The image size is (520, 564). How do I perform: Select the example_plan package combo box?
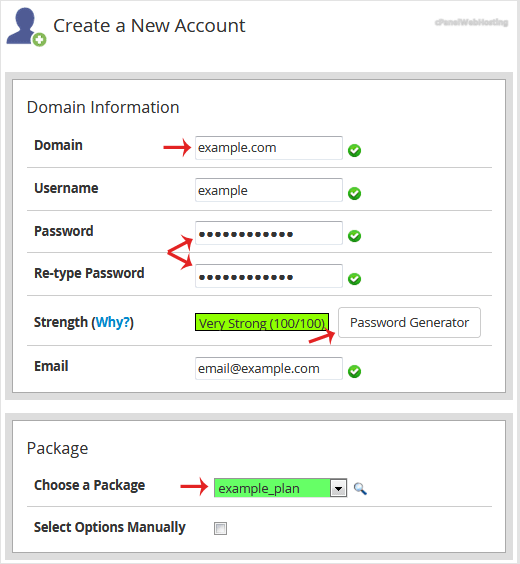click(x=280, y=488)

--

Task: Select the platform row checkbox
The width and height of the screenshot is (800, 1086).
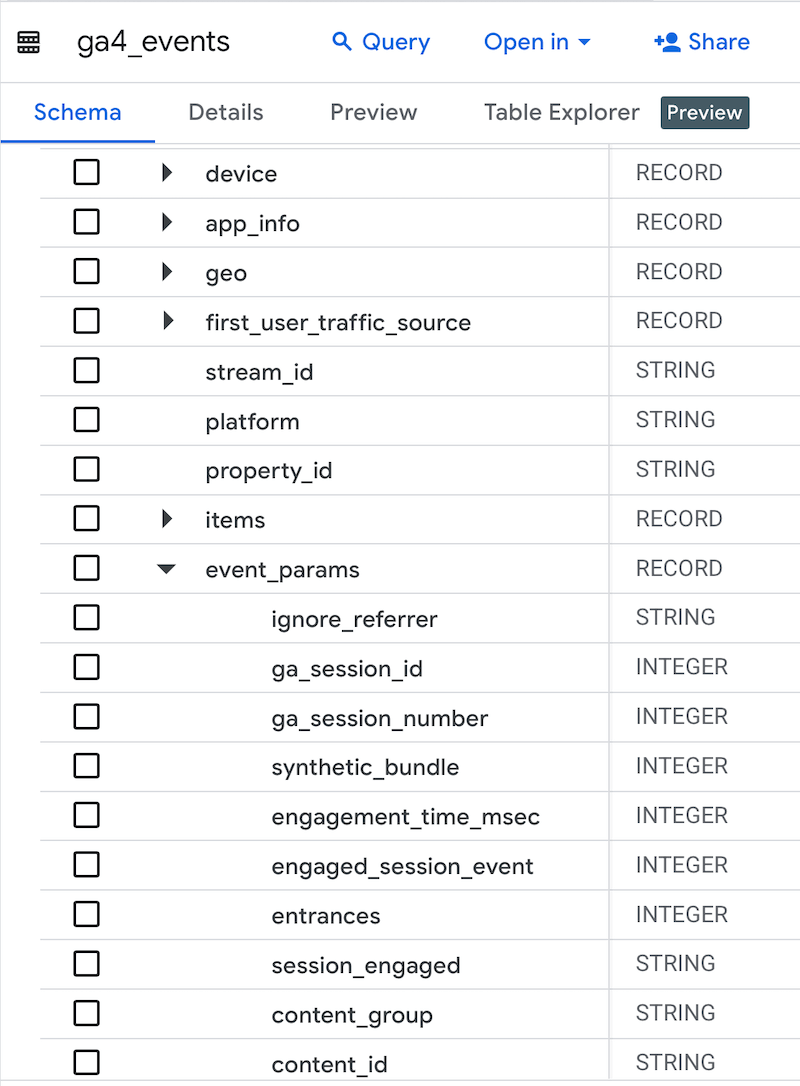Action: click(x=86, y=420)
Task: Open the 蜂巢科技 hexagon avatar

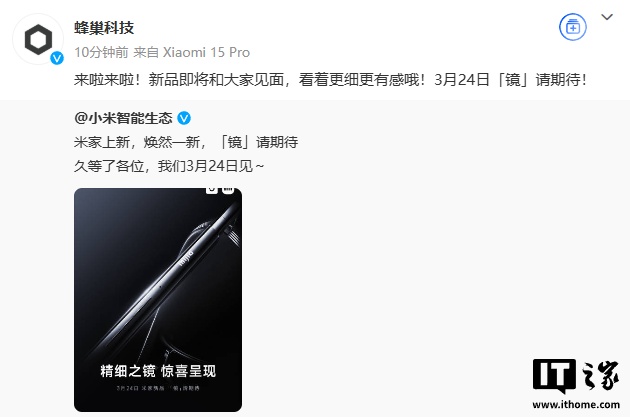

--

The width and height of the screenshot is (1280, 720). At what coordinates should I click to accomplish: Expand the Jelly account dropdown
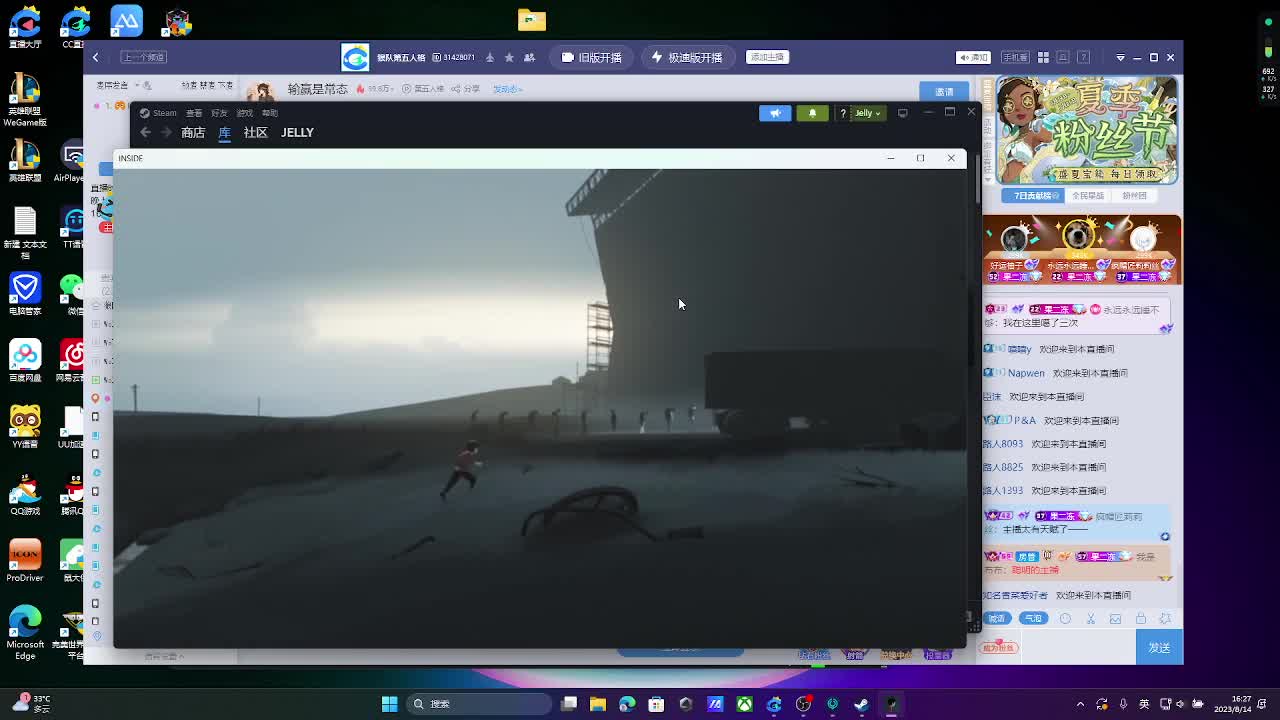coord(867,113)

• _Requirement_
Please report all lines in the entries where "Task" appears.

• _Written response_
Task: Select the platform row checkbox
Task: Open the 蜂巢科技 hexagon avatar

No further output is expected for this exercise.